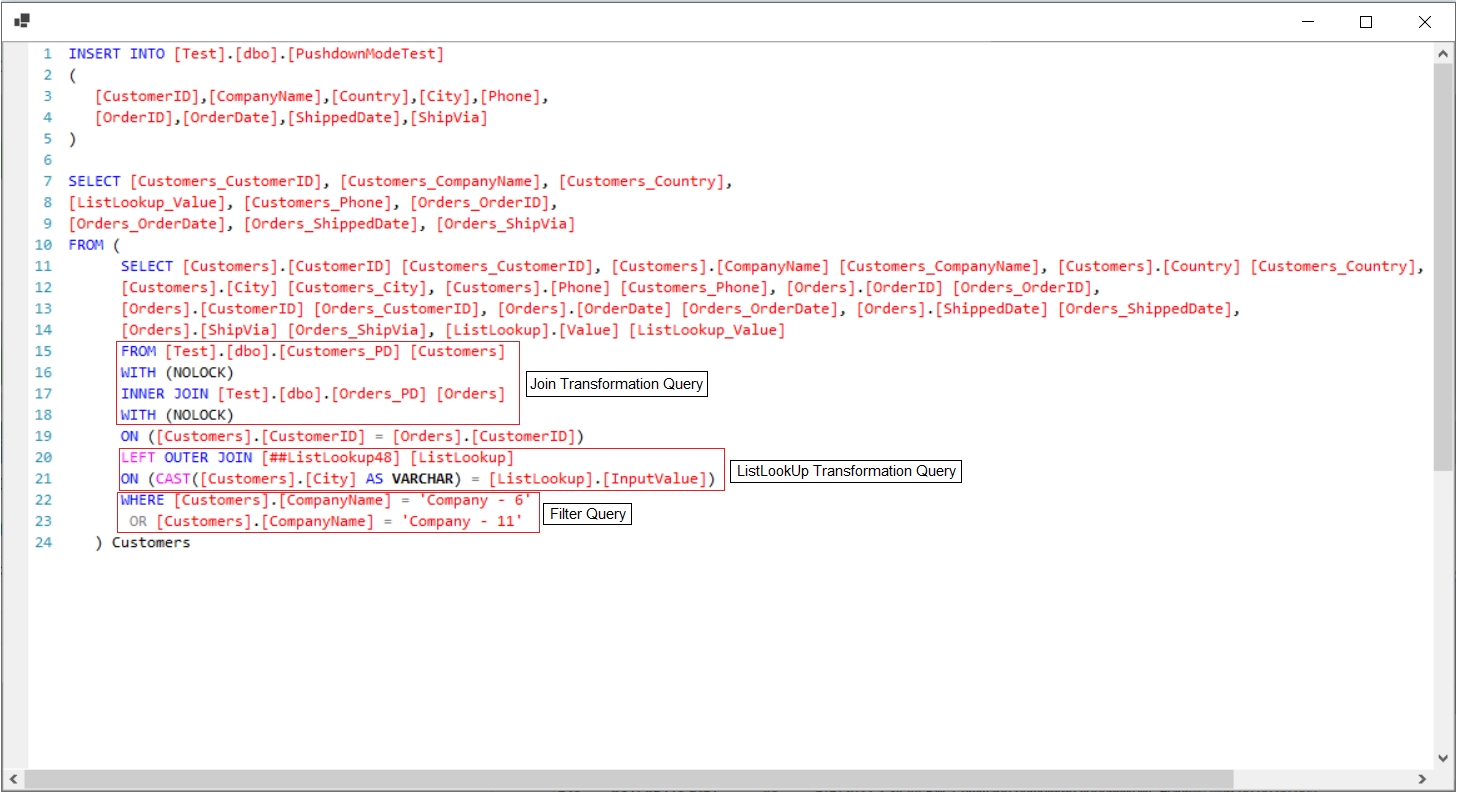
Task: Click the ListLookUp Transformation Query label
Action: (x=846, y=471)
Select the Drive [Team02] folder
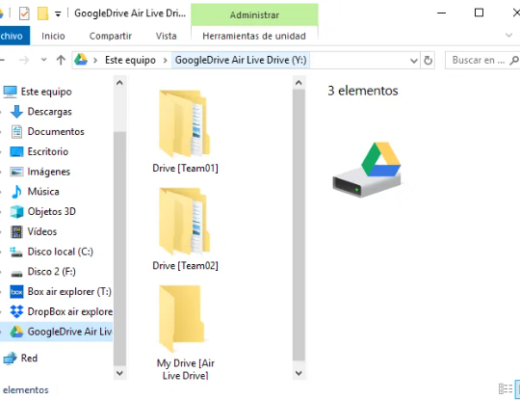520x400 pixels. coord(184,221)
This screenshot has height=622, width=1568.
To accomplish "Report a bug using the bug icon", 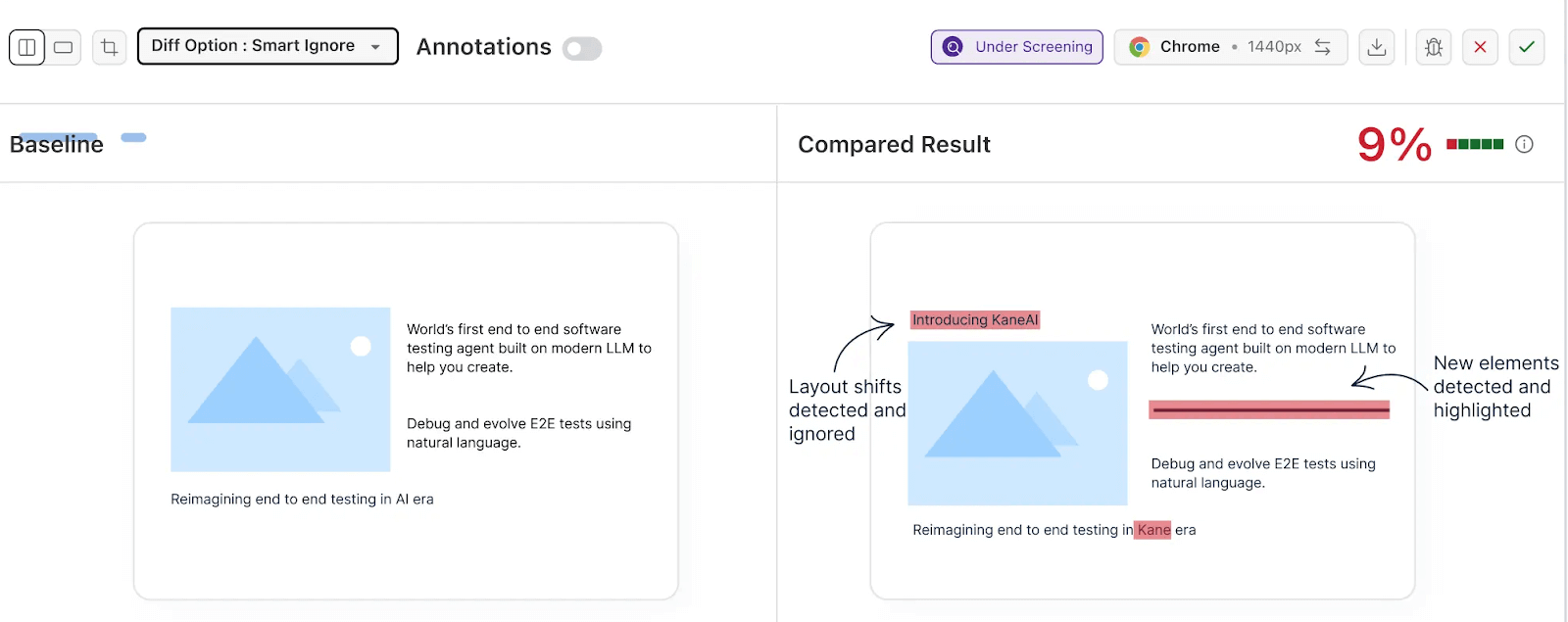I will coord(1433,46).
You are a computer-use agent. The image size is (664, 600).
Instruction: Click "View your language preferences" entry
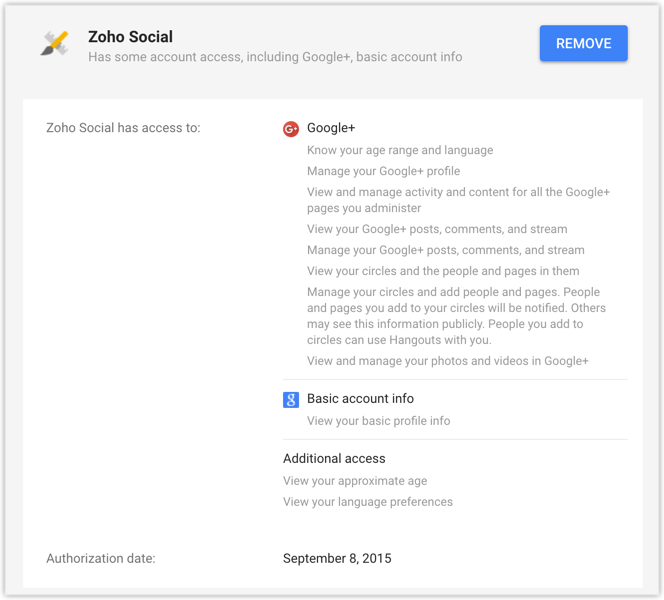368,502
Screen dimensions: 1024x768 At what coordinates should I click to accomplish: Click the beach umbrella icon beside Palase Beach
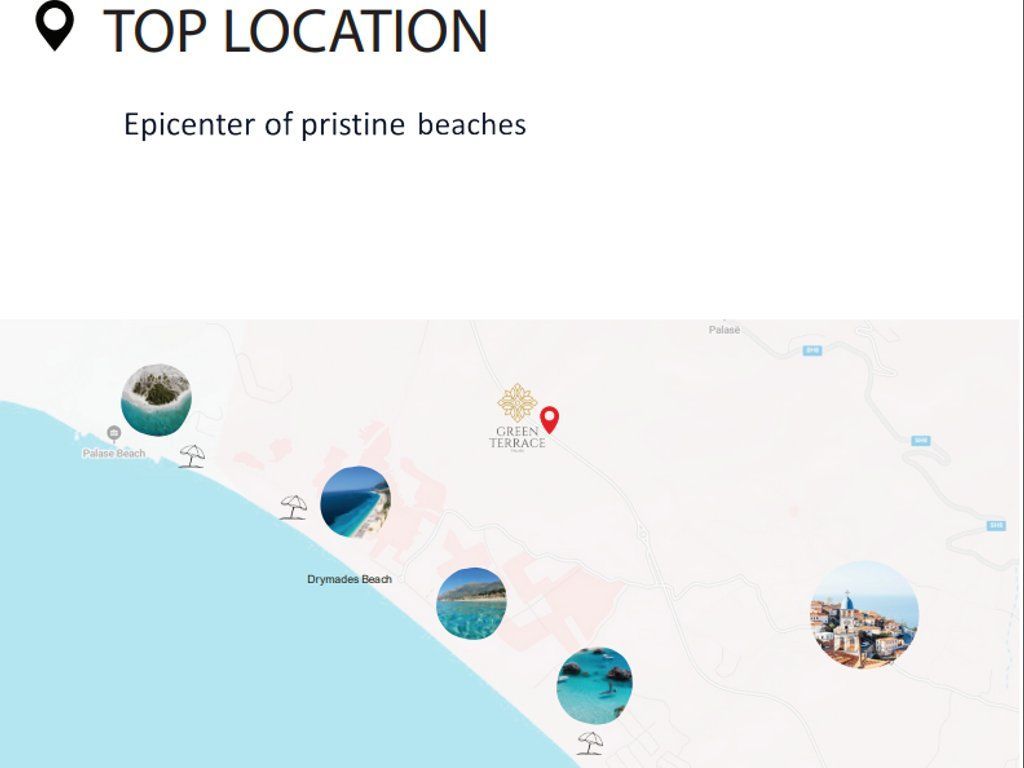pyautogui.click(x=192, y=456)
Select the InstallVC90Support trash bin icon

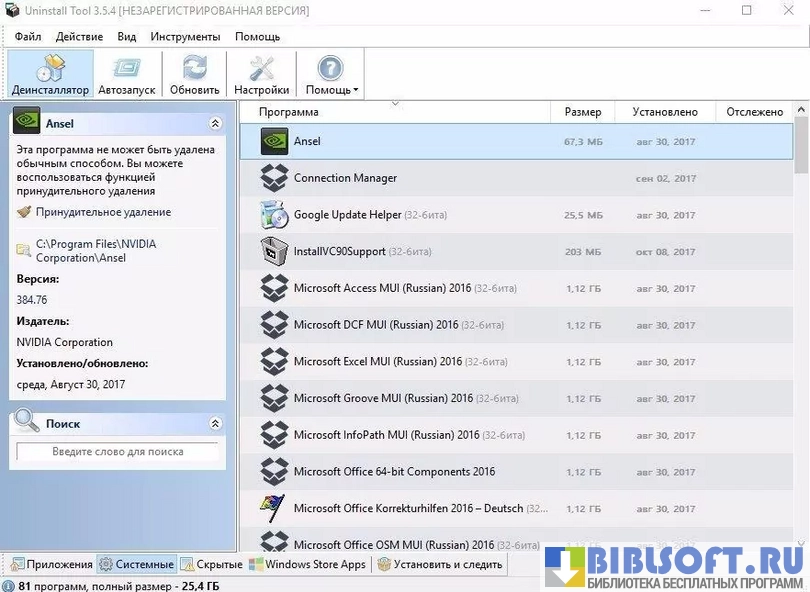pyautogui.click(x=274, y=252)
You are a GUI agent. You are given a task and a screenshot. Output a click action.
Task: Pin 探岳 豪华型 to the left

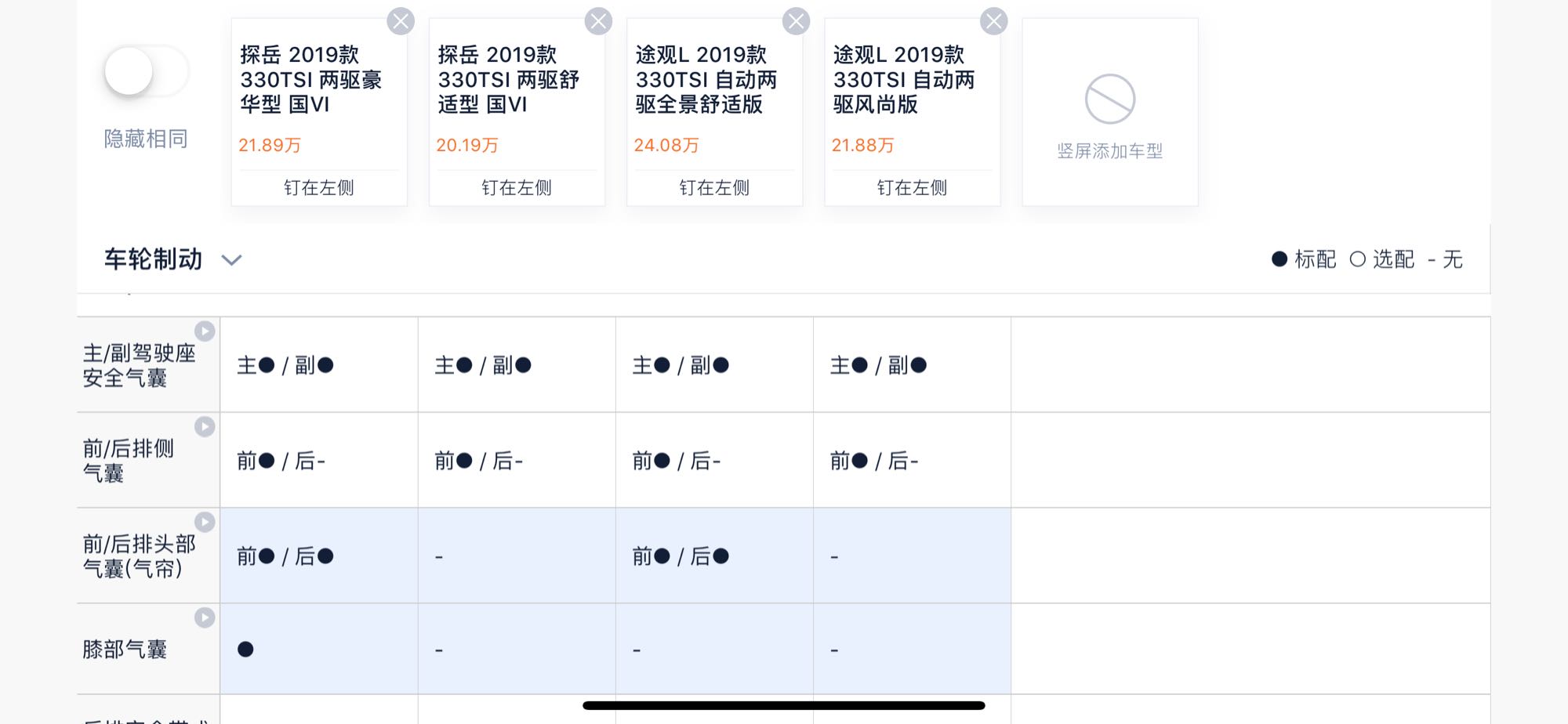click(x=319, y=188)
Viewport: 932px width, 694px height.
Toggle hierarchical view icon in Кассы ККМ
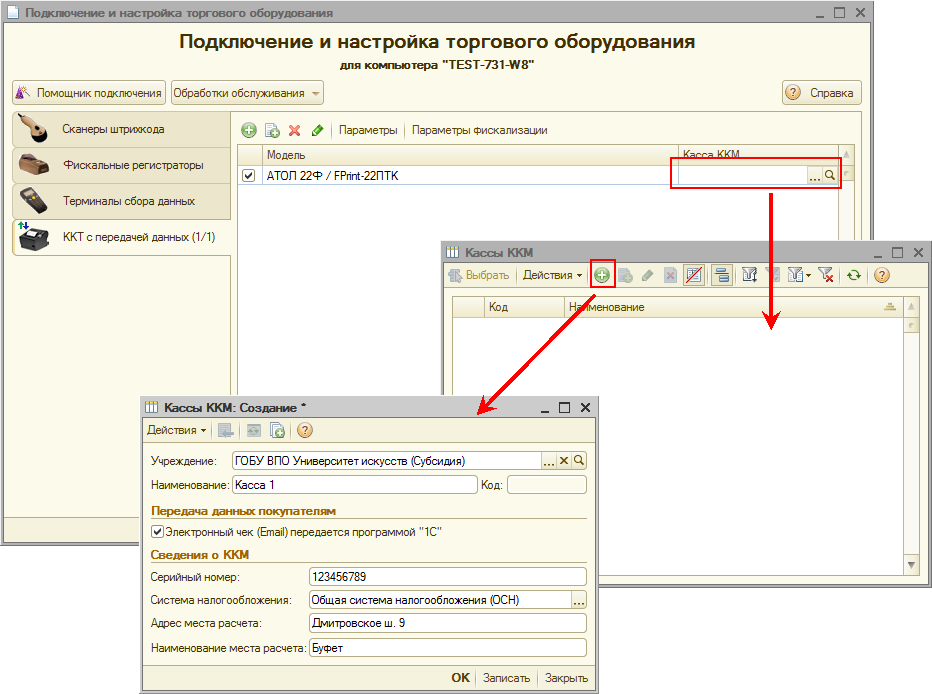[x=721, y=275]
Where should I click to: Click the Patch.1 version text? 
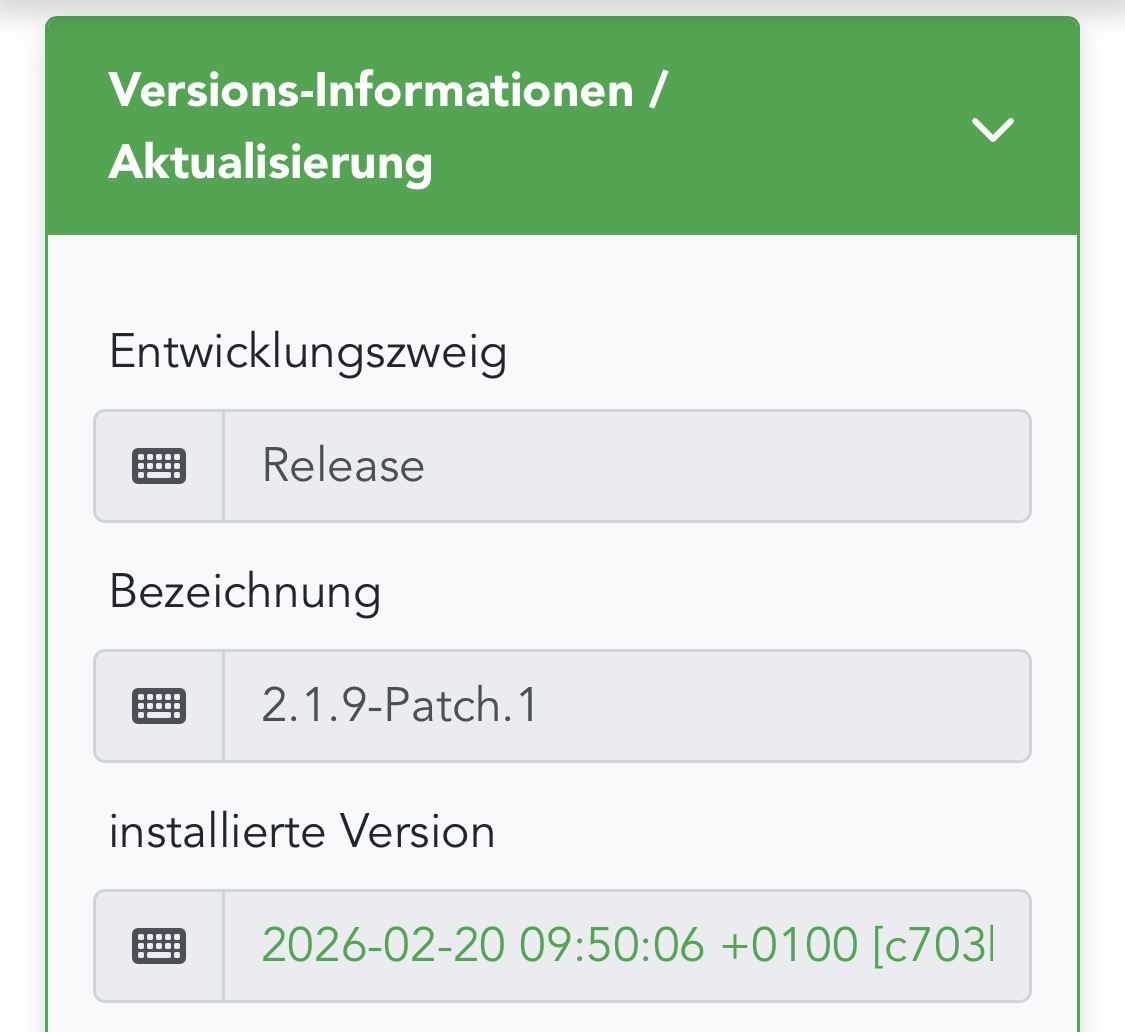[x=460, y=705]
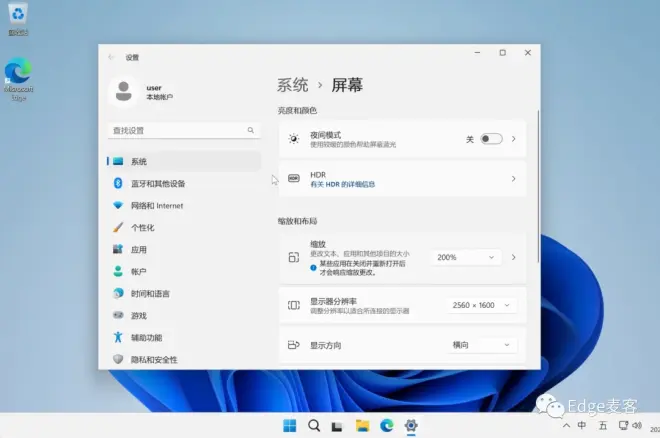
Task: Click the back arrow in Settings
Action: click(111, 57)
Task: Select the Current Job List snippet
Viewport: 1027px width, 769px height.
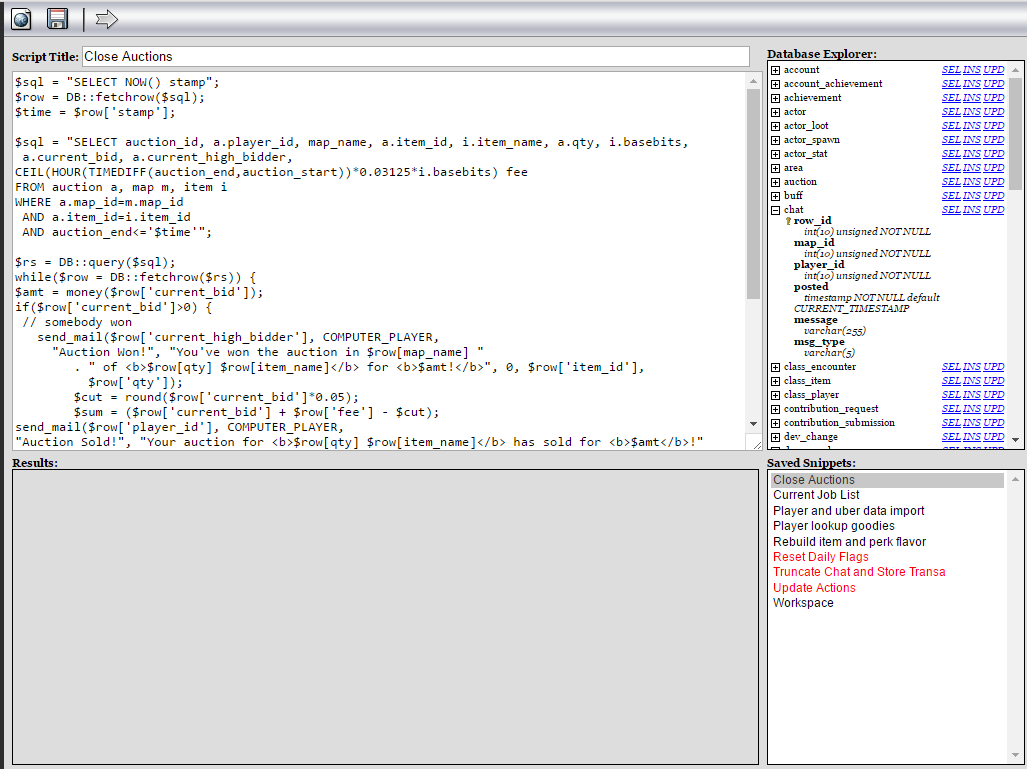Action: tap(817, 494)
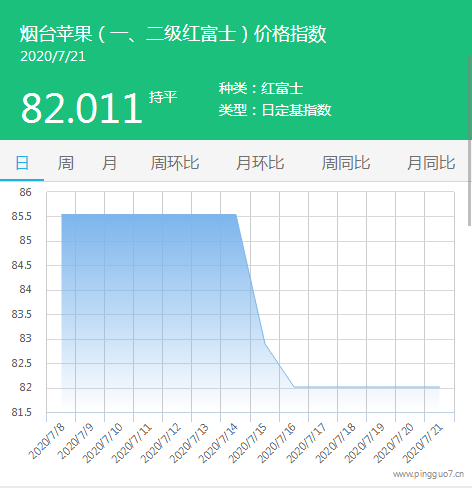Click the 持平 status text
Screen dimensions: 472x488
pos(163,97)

────────────────────────────────────────

◆ Task objective ◆
Lines that contain the word "screenshot": how many are there in the data? Give the number and nothing else.

◆ Task answer ◆
2